One of the areas I am trained in is massage, so I've worked with a lot of skin issues. There are some essential oils that are fantastic as skin healers. I either buy essential oils from a local herbalist or from Young Living Essential Oils so I know I am getting therapeutic grade essential oils. Helichrysum and Copaiba are great skin restorers, Lavender, Rose, and Tea Tree (Melaleuca) have many skin healing qualities. I use a pure aloe vera base and add 4 drops each of Helichrysum, Lavender, and Tea Tree to 8 oz. of aloe. It healed all the red blotches left from poison ivy and an old bout with rosacea. Some of these oils cost a bit, so you may want to look into places that sell them in very small quantities. In St. Louis, Cheryl's Herbs will sell Helichrysum by the milliliter. You use such small amounts of it in this recipe, one milliliter will last a while.

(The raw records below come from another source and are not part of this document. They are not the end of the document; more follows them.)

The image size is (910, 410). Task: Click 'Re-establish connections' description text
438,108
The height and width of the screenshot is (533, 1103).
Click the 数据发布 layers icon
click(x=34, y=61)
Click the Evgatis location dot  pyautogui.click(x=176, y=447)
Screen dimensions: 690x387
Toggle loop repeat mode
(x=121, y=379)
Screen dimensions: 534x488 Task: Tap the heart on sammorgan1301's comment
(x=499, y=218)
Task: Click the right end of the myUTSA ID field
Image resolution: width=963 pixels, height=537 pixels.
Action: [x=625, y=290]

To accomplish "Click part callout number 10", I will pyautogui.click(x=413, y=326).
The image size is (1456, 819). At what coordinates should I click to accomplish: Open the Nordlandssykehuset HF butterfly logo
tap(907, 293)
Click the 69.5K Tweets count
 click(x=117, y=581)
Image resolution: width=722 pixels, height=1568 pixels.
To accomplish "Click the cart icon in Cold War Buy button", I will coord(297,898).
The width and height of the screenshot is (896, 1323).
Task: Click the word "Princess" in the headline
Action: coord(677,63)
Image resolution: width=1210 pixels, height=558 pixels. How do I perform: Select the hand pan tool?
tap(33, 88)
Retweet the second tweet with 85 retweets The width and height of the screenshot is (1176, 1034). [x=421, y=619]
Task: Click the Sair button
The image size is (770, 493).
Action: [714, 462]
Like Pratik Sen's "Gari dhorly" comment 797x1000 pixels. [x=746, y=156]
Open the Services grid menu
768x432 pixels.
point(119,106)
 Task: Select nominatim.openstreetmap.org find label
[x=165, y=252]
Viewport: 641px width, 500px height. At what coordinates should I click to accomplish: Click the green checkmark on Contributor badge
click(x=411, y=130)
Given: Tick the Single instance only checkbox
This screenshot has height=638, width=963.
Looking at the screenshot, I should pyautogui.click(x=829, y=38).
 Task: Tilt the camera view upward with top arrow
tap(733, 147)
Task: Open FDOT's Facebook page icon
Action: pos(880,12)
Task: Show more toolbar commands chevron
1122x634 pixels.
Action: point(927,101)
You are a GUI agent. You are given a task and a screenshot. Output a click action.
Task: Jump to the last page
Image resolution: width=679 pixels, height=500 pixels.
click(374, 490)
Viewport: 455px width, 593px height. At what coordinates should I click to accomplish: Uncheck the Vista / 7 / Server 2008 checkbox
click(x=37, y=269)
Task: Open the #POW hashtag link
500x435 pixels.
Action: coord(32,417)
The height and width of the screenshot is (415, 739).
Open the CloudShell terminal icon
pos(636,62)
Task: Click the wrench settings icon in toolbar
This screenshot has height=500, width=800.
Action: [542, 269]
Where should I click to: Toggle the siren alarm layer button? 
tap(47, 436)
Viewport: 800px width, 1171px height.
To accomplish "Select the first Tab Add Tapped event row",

As for a topical solution to poison ivy, the best I've found is Burt's Bees Poison Ivy Soap. It is an inexpensive bar of soap that will last you a long time. You just soap up and wash the effected area a few times a day and within a few days it should be clearing up nicely. I always keep a bar in the medicine cabinet. The sooner it is applied, the better it works.
L.M. answers from Dover on August 10, 2010
Melaleuca has a few things that can help. Renew products and Sol U Mel.